DROIT À UN ENVIRONNEMENT SAIN

En janvier, plusieurs dizaines d’organisations congolaises et internationales ont dénoncé l’attribution par les autorités de l’État d’un permis d’exploration pétrolière à China Oil Natural Gas Overseas Holding United dans le parc national de Conkouati-Douli. Ce permis a été octroyé en dépit d’un accord de protection des forêts de 50 millions de dollars des États-Unis conclu récemment avec des bailleurs de fonds internationaux. Le parc, connu pour la richesse de sa biodiversité et ses villages de pêcheurs utilisant des méthodes traditionnelles, était protégé par un décret de 1999 interdisant l’extraction de pétrole.

En juin, le ministère de l’Environnement a ordonné la suspension des activités de l’entreprise de recyclage Metssa Congo dans le quartier de Vindoulou, à Pointe-Noire, en raison de risques pour l’environnement et la santé de la population aux alentours de l’usine. Le ministère a ouvert en août une « enquête technique » sur la pollution de l’air provoquée par les activités de cette usine. Dans ce cadre, des tests sanguins ont été réalisés sur des employé·e·s et des habitant·e·s. En décembre, une fois l’enquête achevée, l’entreprise a commencé son démantèlement et les autorités ont annoncé leur intention de mettre sur pied une commission chargée d’identifier les victimes de l’usine et de faire en sorte qu’elles soient indemnisées.

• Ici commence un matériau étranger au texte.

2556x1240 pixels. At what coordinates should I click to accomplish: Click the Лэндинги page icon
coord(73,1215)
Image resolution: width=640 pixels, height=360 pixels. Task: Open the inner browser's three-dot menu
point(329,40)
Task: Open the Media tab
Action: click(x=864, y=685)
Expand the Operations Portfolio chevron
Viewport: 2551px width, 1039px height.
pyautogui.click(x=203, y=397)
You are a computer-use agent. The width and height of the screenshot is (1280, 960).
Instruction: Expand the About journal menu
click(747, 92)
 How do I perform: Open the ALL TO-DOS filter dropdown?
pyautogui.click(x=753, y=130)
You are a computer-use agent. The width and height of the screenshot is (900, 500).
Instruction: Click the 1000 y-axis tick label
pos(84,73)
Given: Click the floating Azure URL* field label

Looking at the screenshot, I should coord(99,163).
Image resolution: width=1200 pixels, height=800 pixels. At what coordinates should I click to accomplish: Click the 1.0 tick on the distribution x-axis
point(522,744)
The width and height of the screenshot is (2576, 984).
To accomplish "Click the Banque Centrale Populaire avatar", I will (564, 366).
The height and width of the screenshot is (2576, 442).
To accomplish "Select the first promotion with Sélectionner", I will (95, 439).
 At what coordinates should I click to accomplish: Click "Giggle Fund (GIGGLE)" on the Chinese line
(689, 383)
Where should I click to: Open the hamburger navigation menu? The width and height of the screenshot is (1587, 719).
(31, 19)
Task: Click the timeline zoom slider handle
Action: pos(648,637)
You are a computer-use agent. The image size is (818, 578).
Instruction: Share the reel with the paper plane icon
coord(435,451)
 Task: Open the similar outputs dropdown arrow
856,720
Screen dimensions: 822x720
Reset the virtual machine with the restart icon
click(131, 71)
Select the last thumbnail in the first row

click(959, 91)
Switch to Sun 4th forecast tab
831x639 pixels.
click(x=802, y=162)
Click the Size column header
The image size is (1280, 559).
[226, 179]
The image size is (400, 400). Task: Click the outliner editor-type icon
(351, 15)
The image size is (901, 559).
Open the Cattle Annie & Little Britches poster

L’entreprise, qui fabriquait des lingots de plomb, n’avait pas réalisé d’évaluation de l’impact environnemental de son usine avant sa mise en activité en 2013, en violation du droit congolais, et des tests sanguins effectués à l’initiative des habitant·e·s ont révélé des niveaux de plomb dépassant largement les limites recommandées par l’OMS.

DROIT À LA SANTÉ

Le 24 avril, la coalition congolaise Publiez ce que vous payez a rendu public un rapport révélant que, sur les 55 projets d’investissement dans le domaine de la santé qu’elle avait suivis entre 2020 et 2022, dont le total s’élevait à 160 milliards de francs CFA (environ 268 millions de dollars des États-Unis), seulement 2 % avaient été menés à terme. Selon le rapport de la coalition, 51 % de ces projets n’avaient même pas commencé. Seules 17 % des femmes enceintes atteintes de paludisme léger recevaient un traitement gratuit, et seulement 6 % des femmes ayant eu besoin d’une césarienne ont pu en bénéficier sans frais, bien que la gratuité de cette opération ait été instaurée par décret présidentiel en 2021.

EXPULSIONS FORCÉES

En juillet, plusieurs habitant·e·s de Mpili, dans le département du Kouilou, ont dénoncé leur réinstallation forcée, qui visait à laisser la place à l’entreprise chinoise Luyuan des Mines Congo pour y extraire de la potasse. La population a été relogée sur des terrains plus petits, dans des maisons sans électricité. Les personnes qui disposaient auparavant de terrains plus grands qu’elles utilisaient pour l’agriculture et l’exploitation forestière ont perdu leurs moyens de subsistance. Les autorités ont affirmé que la procédure d’expropriation et de réinstallation avait été menée en consultation avec les habitant·e·s de Mpili et dans le respect du droit congolais. Cependant, pour la Commission justice et paix du Congo, il pourrait s’agir d’expulsions forcées.